One of the pinnacle features of the sword story is the relationship between Togame and Shichika. Each relies heavily on the other to fill out their specific part of the bargain, and this leads to their strengthening association as the series progresses, as most similar cross-gender relation usually result in. This is another thing that is important to Shichika's growth as a character, being that he has virtually no one else in his life who has done as much for him as Togame. Togame also gets a decent amount of personal development, and she reviews many of the reoccurring conflicts in her life with the help of Shichika, who aids her of his own will. The two frequently exchange playful, yet at the same time, critical phrases - which further demonstrates their openness with each other.

Another important message in this tale is the opposite of growth, in which humans are generally inclined to act in the ways that they habitually have in their lives, even if it may have seemed like said habit had long since vanished. The main idea in this is probably something along the lines of: "humans will ultimately all be tied to the traditions and behaviors that govern them." Being that this is more relevant in Japan than it is in the west, some viewers might find this to be unrelatable. The setting of Katangatari, a sort of alternate version of feudal Japan, may be a play on this since it is the very origin where many of the traditions of the country were derived.

Some of the dialogue comes off as too lengthy, with one scene in the first episode being around fifteen minutes of continuous dialogue detailing the main goal of the series. During this time, no visual aids were used to augment their conversation and it was a very lazy and poor method of putting across the most important plot points. There aren't any other scenes that violate the "show, don't tell" mindset of storytelling as much as this one, though a few come close.

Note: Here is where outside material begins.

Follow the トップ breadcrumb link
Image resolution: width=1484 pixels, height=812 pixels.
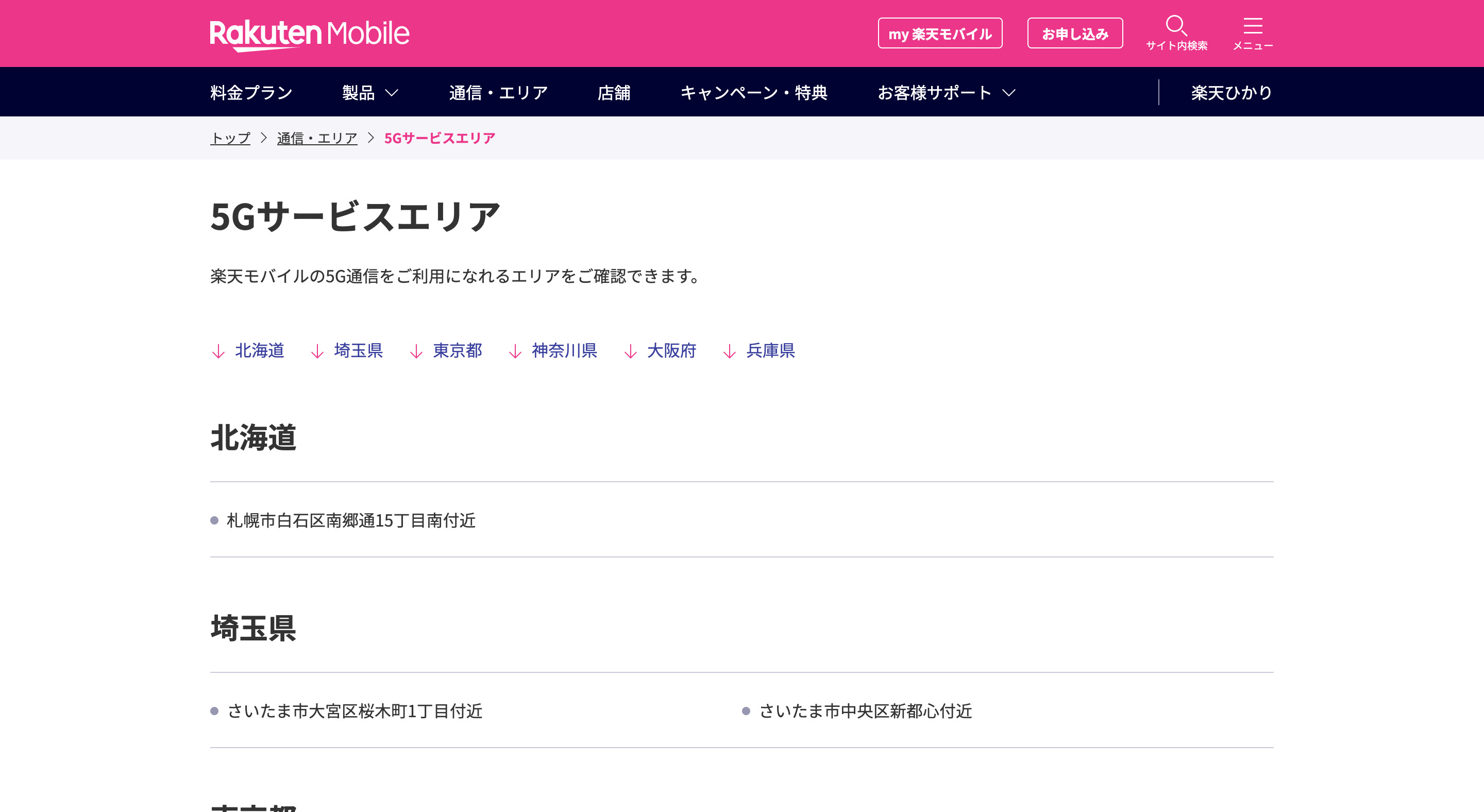230,138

On the subject of the ending, I found it to be a little cheesy and overly dramatic, while still giving fitting closure to a mostly flawless narrative.

Animation & Sound

The animation in Katanagatari is unlike anything else in White Fox's repertoire, or anyone else's for that matter. Opting for a cartoon-ish style that tries to take weight out of the show's preposterous action scenes, the animation has few parallels with realism. Unfortunately, this particular technique doesn't fit well with the highly violent material that the story demands from time to time. One thing of particular note is the eyes of the characters, which vary greatly between characters when compared to any other animation style. I'm not sure what the point of doing this was, though I have reason to believe it might be relative to each character's personality. Perhaps this was done because having normal-looking eyes for everyone would have combated with the animation's aloof feeling.

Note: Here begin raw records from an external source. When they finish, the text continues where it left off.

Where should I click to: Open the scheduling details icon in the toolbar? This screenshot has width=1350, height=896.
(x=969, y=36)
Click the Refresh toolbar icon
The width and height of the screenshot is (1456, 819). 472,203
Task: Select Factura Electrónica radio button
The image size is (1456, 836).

I'm not sure... which part is the pupil.
I'm not sure... which part is the pupil. | Source

The sound is another defining aspect of the show. Some of the more memorable tracks use an R&B-esque style that fit well with the weird, alternate feudal Japan setting, similar to the one that Samurai Champloo used. There's also some more traditional-sounding songs on here, abiding to the setting just like everything else. There isn't an English dub and there won't ever be one. The voice actors did an exquisite job at showcasing the emotion and overall feel of the characters they encompass. There's a few conversational quirks here that rely on Japanese language knowledge, which could potentially alienate non-Japanese speaking viewers.

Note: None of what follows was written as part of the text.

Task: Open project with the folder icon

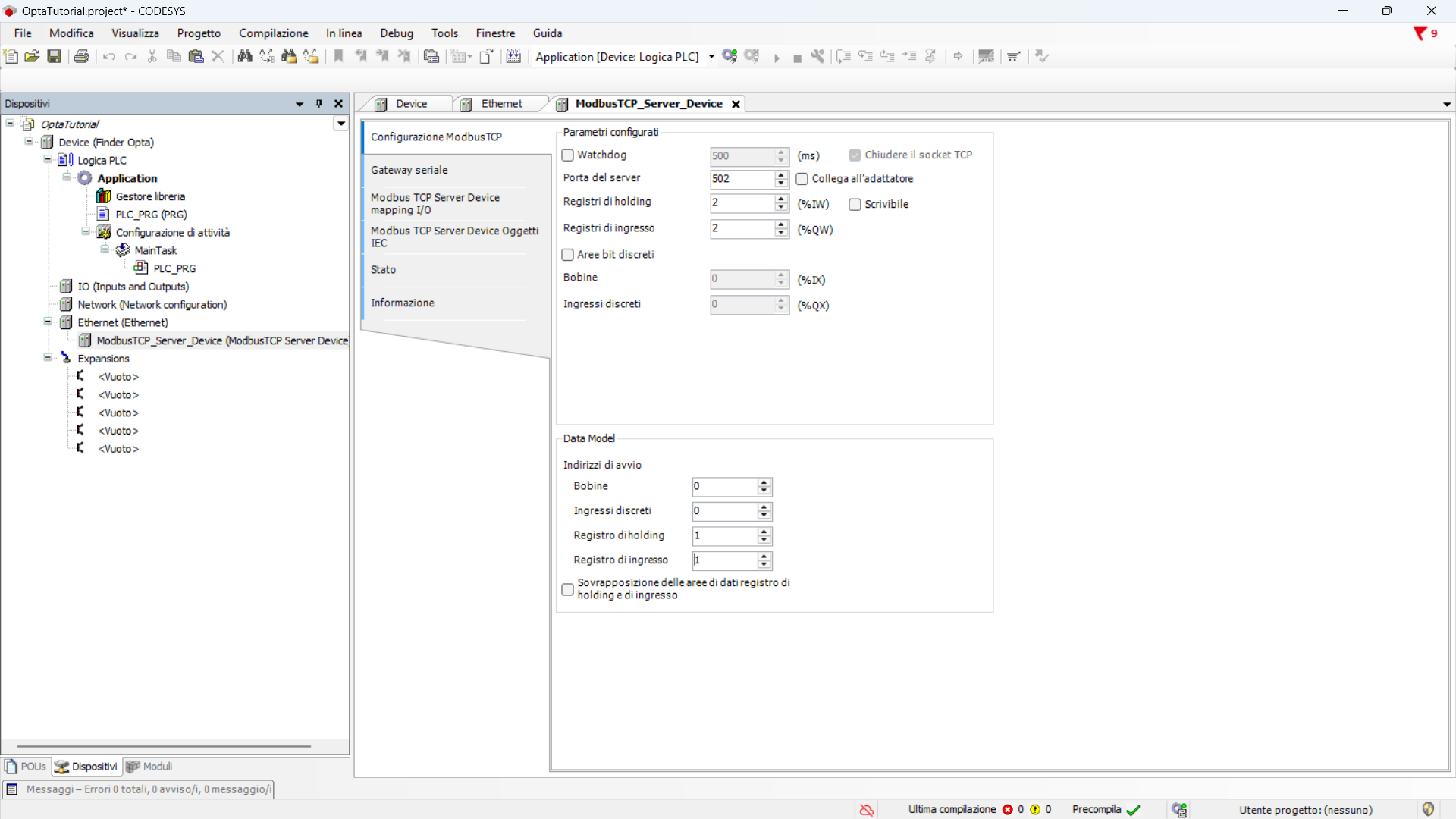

Katanagatari is a series that begins and concludes without any major flaws, though it is a little lackluster with some of its subject matter. Nisio Isin delivers his usual self-indulgent dialogue pattern, but this is all in good fun and not to be taken too seriously. Each of the characters execute exactly what they were meant to do and are highly symbolic in some areas, being fulfilling to those interested in a (somewhat) thought-provoking experience. Each introduced personality feels three-dimensional, even if the personality in question is shortly-lived. The action sequences are over-the-top and are unintentionally humorous at times, coming off as gaudy. All in all, Katanagatari is a series I think everyone can and should enjoy, but some may be put off by the insane amounts of text and silliness of it all.